- Native name: 謝仕光
- Church: Catholic Church
- Diocese: Diocese of Funing
- In office: 25 January 1984 – 25 August 2005
- Predecessor: Thomas Niu Huiqing
- Successor: Ignatius Huang Shou-cheng
- Opposed to: Vincent Zhan Silu (2005) Peter Zhang Shi-zhi (1985-2005)

Orders
- Ordination: 3 May 1949
- Consecration: 25 January 1984 by Stephen Li Xinzheng [zh]

Personal details
- Born: May 7, 1917 Baoding, Hebei, Republic of China
- Died: August 25, 2005 (aged 88)

= James Xie Shiguang =

Chinese bishop

James Xie Shiguang (谢仕光 (謝仕光, Xiè Shìguāng); May 7, 1917 – August 25, 2005) was a bishop of the People's Republic of China's Underground Roman Catholic Church.

== Career ==
Xie was ordained to the priesthood on May 3, 1949, and he became a bishop on January 25, 1984.

=== Arrests ===
Xie was arrested multiple times in China. The first arrest was in 1955, when he refused to enter the Chinese Patriotic Catholic Association. He was arrested again for the same reason in 1958, but he was sentenced to 15 years imprisonment. He was then arrested in 1984, released in 1987, and was arrested yet again in 1990 until he was once again released in 1992.

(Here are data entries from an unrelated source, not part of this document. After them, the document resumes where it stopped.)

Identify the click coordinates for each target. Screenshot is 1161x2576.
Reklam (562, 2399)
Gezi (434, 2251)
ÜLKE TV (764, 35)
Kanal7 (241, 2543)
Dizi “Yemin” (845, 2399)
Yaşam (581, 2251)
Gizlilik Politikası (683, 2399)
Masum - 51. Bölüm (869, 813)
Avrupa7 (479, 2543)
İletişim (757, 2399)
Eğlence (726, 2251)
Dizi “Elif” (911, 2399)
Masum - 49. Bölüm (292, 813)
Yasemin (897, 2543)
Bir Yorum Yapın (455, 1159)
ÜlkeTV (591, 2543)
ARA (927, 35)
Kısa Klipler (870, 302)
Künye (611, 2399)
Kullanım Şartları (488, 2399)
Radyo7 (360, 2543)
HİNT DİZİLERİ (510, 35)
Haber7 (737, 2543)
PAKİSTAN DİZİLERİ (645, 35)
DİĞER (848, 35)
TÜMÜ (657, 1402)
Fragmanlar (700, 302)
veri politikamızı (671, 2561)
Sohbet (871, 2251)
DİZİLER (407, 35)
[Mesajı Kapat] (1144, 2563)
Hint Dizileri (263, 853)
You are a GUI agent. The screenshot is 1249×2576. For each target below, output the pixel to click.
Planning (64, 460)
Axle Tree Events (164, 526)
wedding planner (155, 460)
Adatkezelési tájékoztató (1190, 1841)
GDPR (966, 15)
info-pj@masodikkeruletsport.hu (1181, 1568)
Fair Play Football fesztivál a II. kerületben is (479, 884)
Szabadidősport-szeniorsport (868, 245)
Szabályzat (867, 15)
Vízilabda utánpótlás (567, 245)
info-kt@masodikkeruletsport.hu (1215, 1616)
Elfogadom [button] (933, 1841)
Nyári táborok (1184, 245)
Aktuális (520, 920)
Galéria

In 1999, Xie was invited by Chinese government officials "for a chat" that lasted for two months. The location of the meeting is unknown. After the meeting, he was freed but was under surveillance for the rest of his life.

== Death ==
Xie died from leukemia on August 25, 2005, at the age of 88.

== Legacy ==
A street has been named after him in 2021 in Budapest.